Quelle: Arne Dedert (dpa/ Archiv)

Kiel. Ein halbes Jahr nach dem sexuellen Missbrauch von zwei kleinen Mädchen in Kiel muss sich der mutmaßliche Täter vor Gericht verantworten. Der 31 Jahre alte Mann soll sich im Januar an den beiden fünf und sieben Jahre alten Kindern im Stadtteil Gaarden vergangen haben.

Laut vorläufigem Gutachten gilt der Familienvater zur Tatzeit als schuldunfähig. Deshalb beantragt die Staatsanwaltschaft in dem am Mittwoch beginnenden Sicherungsverfahren vor dem Kieler Landgericht die dauerhafte Unterbringung des Mannes in der Psychiatrie.

Im Zusammenhang mit den Taten war die Staatsanwaltschaft in die Kritik geraten. Denn nach der Vergewaltigung der Fünfjährigen Anfang Januar in ihrem Kindergarten sah sie keine rechtliche Grundlage für einen Haftbefehl, obwohl der Mann vor Ort vorläufig festgenommen worden war und wenig später unter dringendem Tatverdacht stand. Doch der 31-Jährige blieb auf freiem Fuß. Drei Wochen danach soll der mutmaßliche Täter die Siebenjährige vom Schulhof in seine Wohnung gelockt und sich schwer an ihr vergangen haben.

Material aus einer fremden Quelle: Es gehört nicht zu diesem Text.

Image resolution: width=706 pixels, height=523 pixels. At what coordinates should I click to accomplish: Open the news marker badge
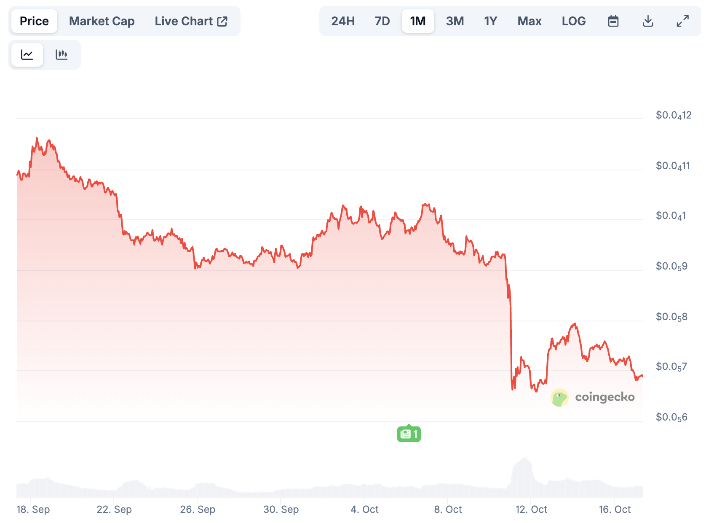coord(409,434)
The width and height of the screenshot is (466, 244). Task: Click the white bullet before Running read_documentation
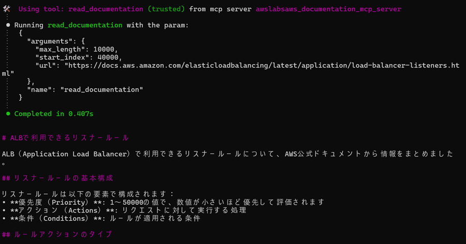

Die Mutter des Mannes hatte die Behörden vor ihrem Sohn gewarnt und gebeten, ihn einweisen zu lassen. Er ist mittlerweile in einer psychiatrischen Einrichtung in Neustadt (Kreis Ostholstein) untergebracht.

Für den Prozess hat die Jugendkammer 25 Zeugen geladen. Da der 31-Jährige bisher geschwiegen hat, müssen voraussichtlich auch die beiden Mädchen vor Gericht aussagen. Die Familien der Kinder sind Nebenkläger. Das Urteil könnte Ende Oktober verkündet werden.